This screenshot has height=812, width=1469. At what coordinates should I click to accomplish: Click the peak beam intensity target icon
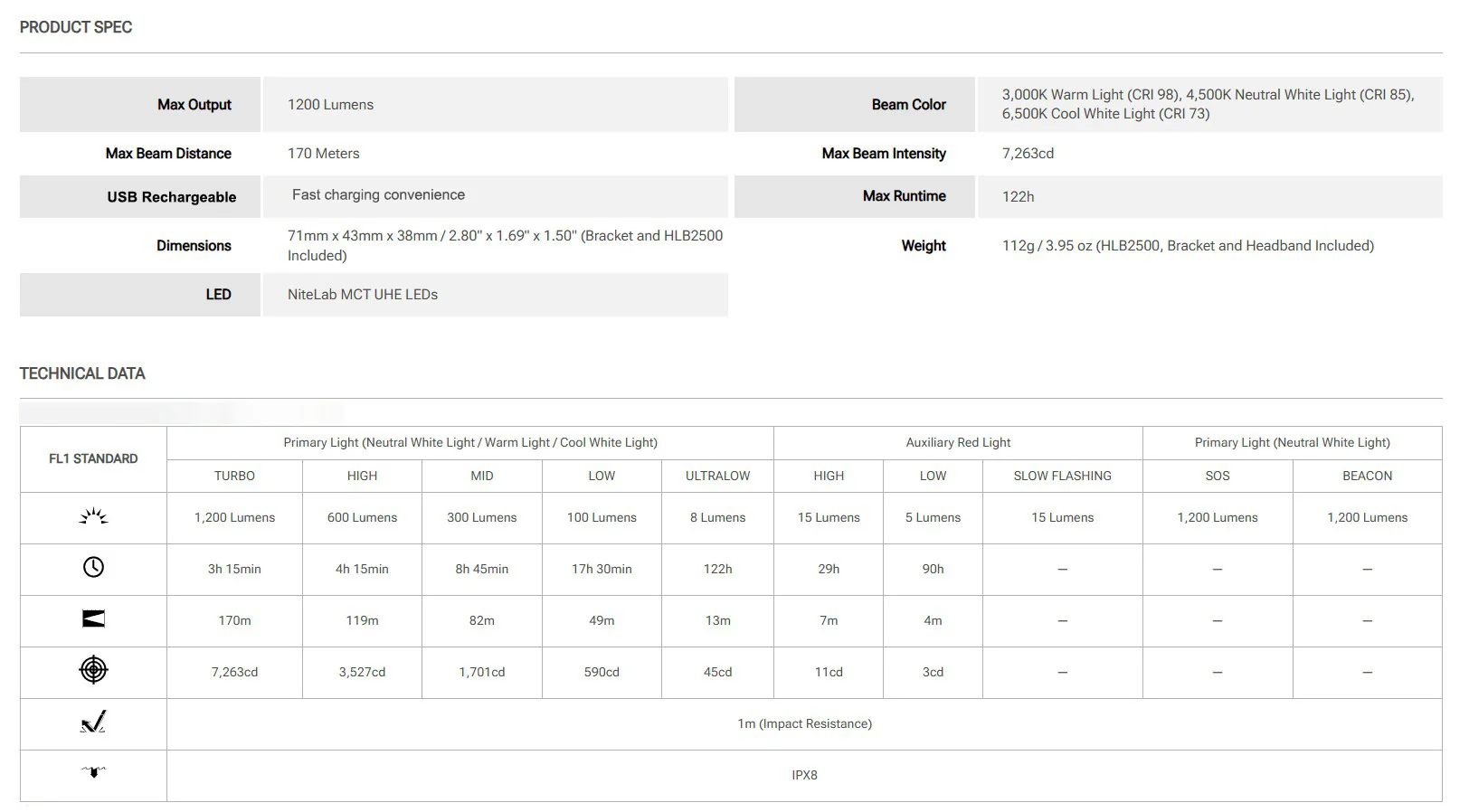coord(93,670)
-------------------------
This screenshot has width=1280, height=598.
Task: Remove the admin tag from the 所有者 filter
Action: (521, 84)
-------------------------
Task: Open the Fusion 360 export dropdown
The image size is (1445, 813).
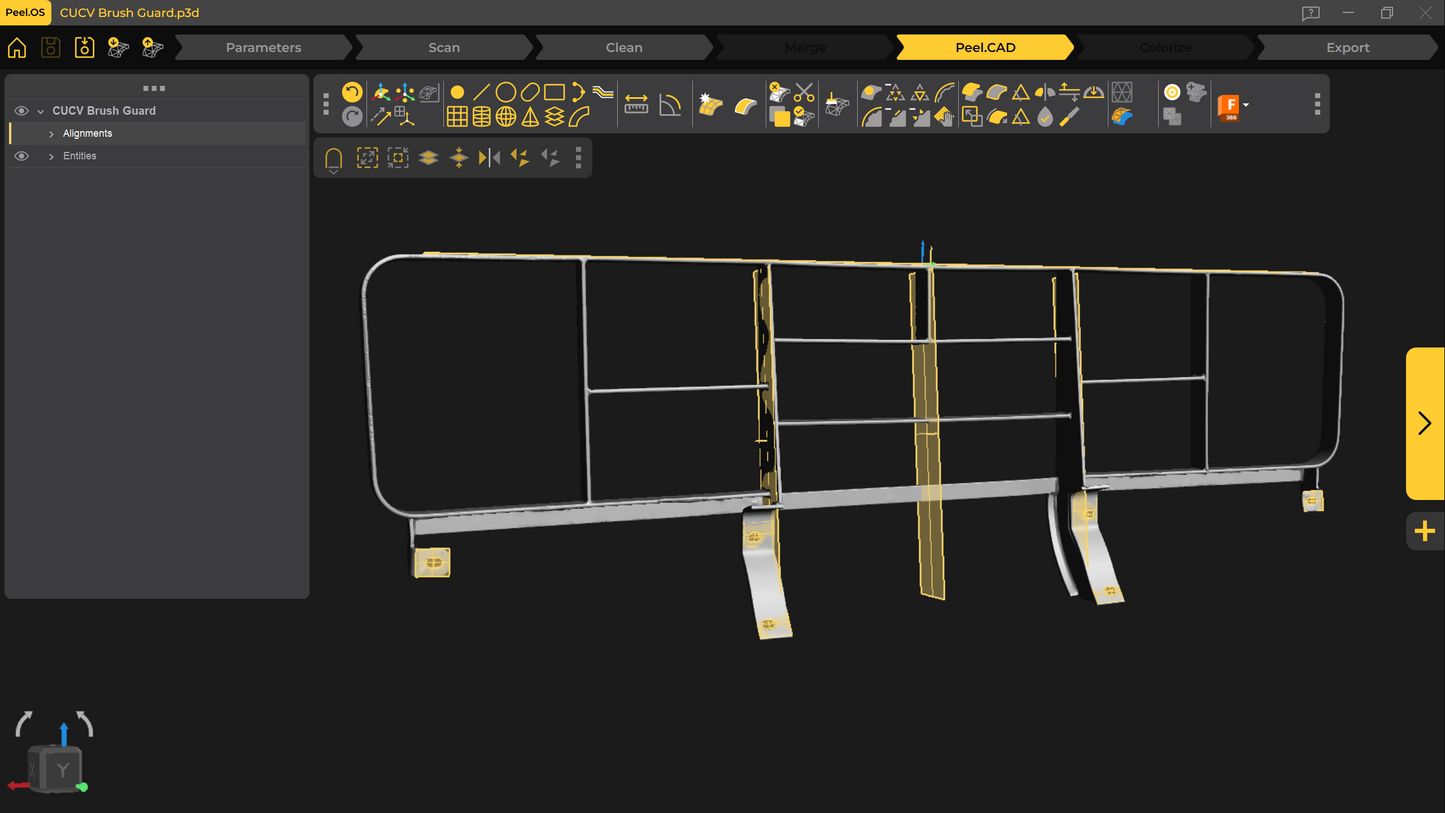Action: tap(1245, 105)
-------------------------
### TASK DETAILS
Please write out the listing word for word, starting with the line containing "Task: Open the Fusion 360 export dropdown" and going on through the line containing "Action: tap(1245, 105)", and leave out the pictures.

### OUTPUT
Task: Open the Fusion 360 export dropdown
The image size is (1445, 813).
Action: tap(1245, 105)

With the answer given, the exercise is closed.